Lo que queda después se parece a lo que escupe el mar tras un naufragio: restos de imágenes inconexas que la razón extiende en el suelo con el ánimo ingenuo de encajar. Nada de lo soñado vuelve a tener forma o al menos esa forma que le exigimos a la realidad. Por eso es normal que no sepamos qué hacer con la secuencia del niño que subía unas escaleras dentro de una iglesia que nunca existió o la del campo de batalla de un pasaje de la Biblia en el que nuestra piel tenía las mismas tonalidades que en la ilustración de un libro que vimos una vez pero ya no recordamos.
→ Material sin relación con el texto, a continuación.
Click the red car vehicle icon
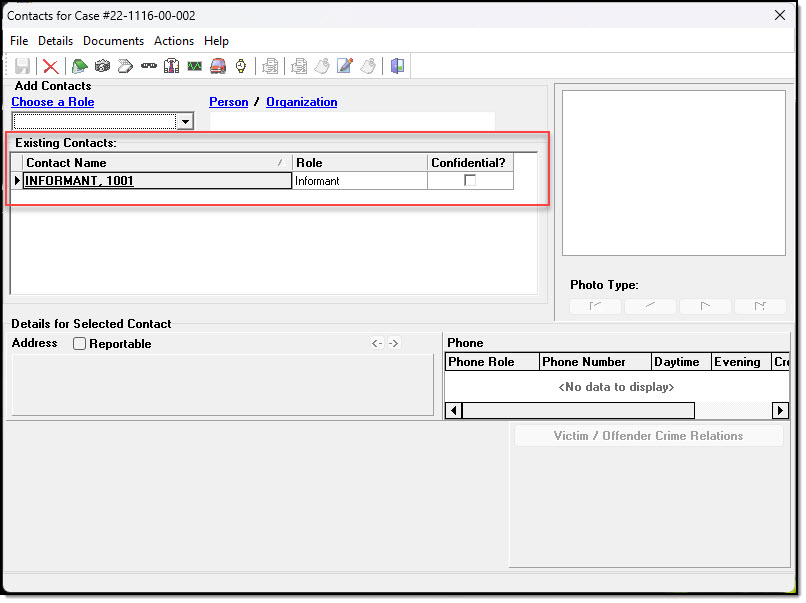Viewport: 806px width, 603px height. click(x=217, y=67)
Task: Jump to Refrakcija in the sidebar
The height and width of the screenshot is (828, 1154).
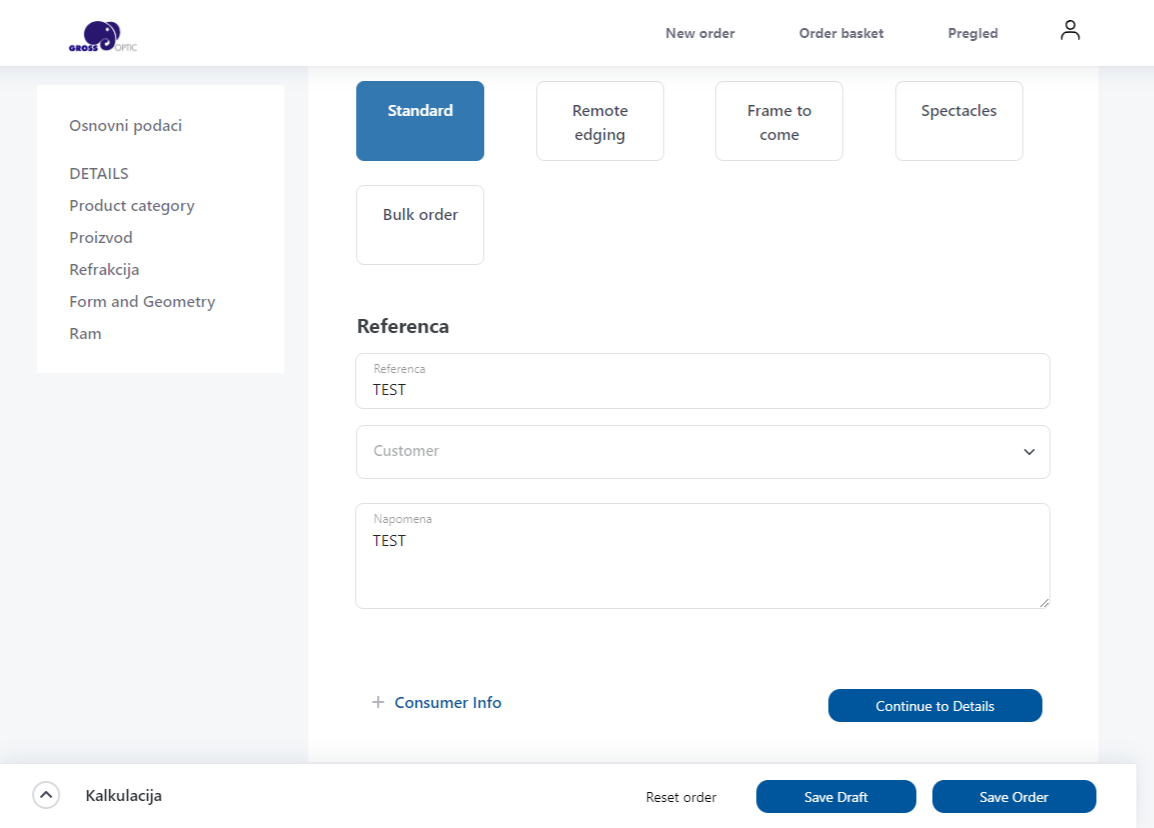Action: 104,270
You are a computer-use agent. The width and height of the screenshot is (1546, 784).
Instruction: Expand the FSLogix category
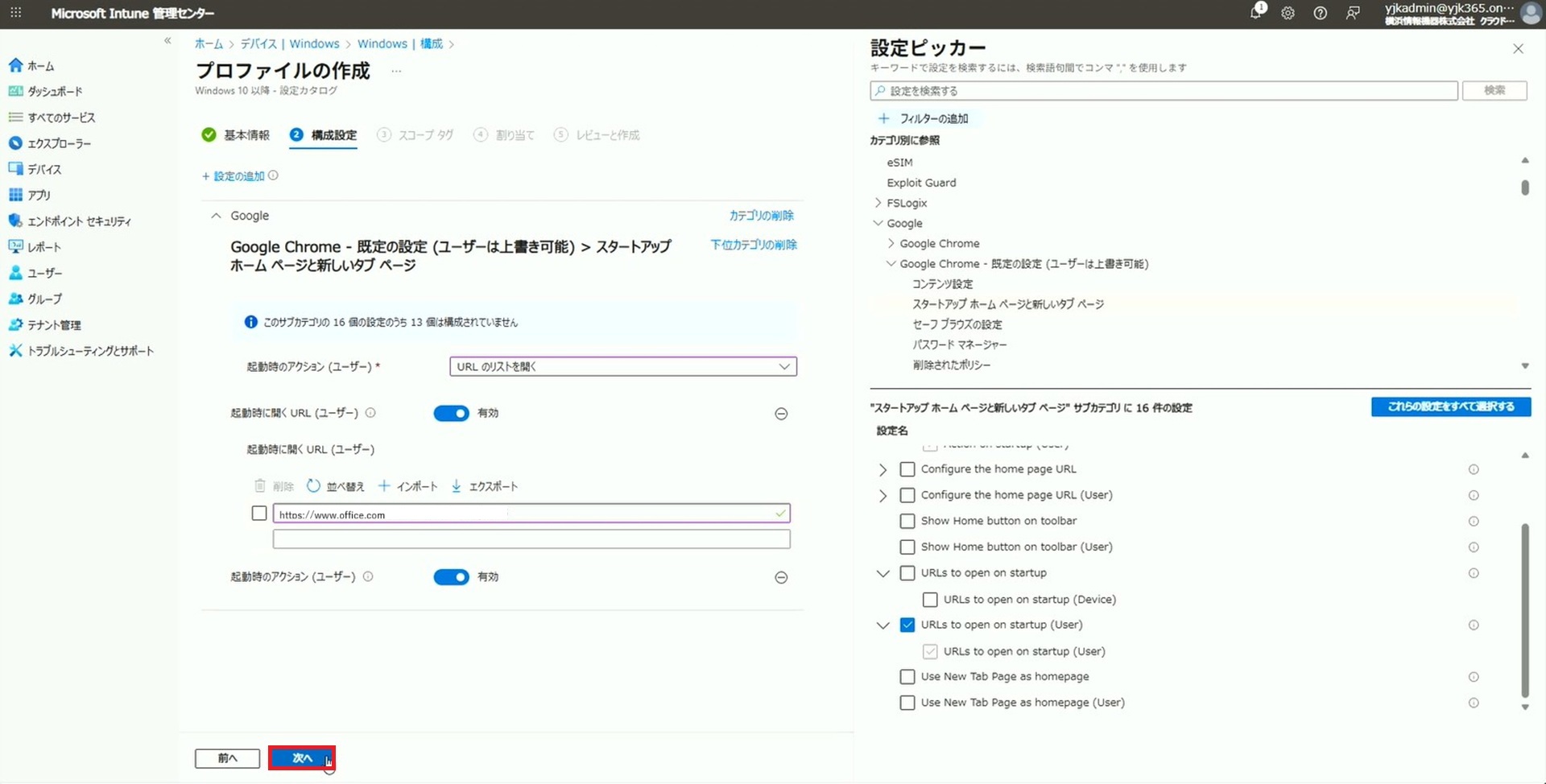pyautogui.click(x=878, y=203)
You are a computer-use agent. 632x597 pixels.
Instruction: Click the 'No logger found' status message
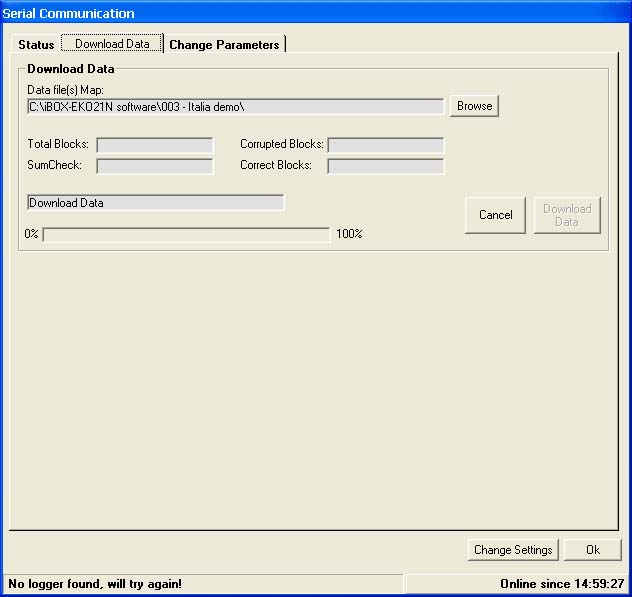[96, 583]
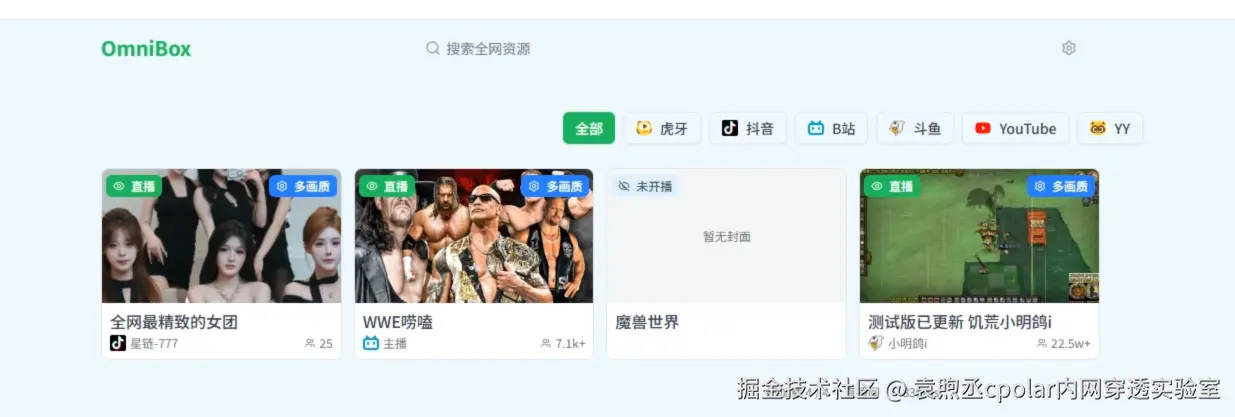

Llevábamos una armadura de cobre y luchábamos al amanecer. Resultaría catastrófico pensar que podemos mandar en nuestros sueños, que nuestras virtudes y destrezas alcanzan para un gobierno completo en la tierra de lo sinuoso. Lo acertado es dejarlo así. Salir de ellos como las bailarinas salen del escenario cuando deja de sonar la música y cae el telón, sin saber si los aplausos son forzados o hemos conseguido despertar la belleza que dormía en el aire. Cualquier exceso de soberbia por nuestra parte sería utilizado la noche siguiente por el otro, el que vive de nuestros restos, el chatarrero de las desventuras que acumulamos en la habitación cerrada al sol, el que sin abrir la boca nos deja claro quién manda. Durante el espacio libre hasta el próximo sueño podemos celebrar la complejidad de la vida, girar el caleidoscopio hasta saciarnos o simplemente dejar que las imágenes se vayan sucediendo ante nuestra incredulidad y nos tomen por lo que no somos. Dejaremos que jueguen y nos enseñen a mirar todas las vidas que el tiempo nos permite vivir en la nuestra.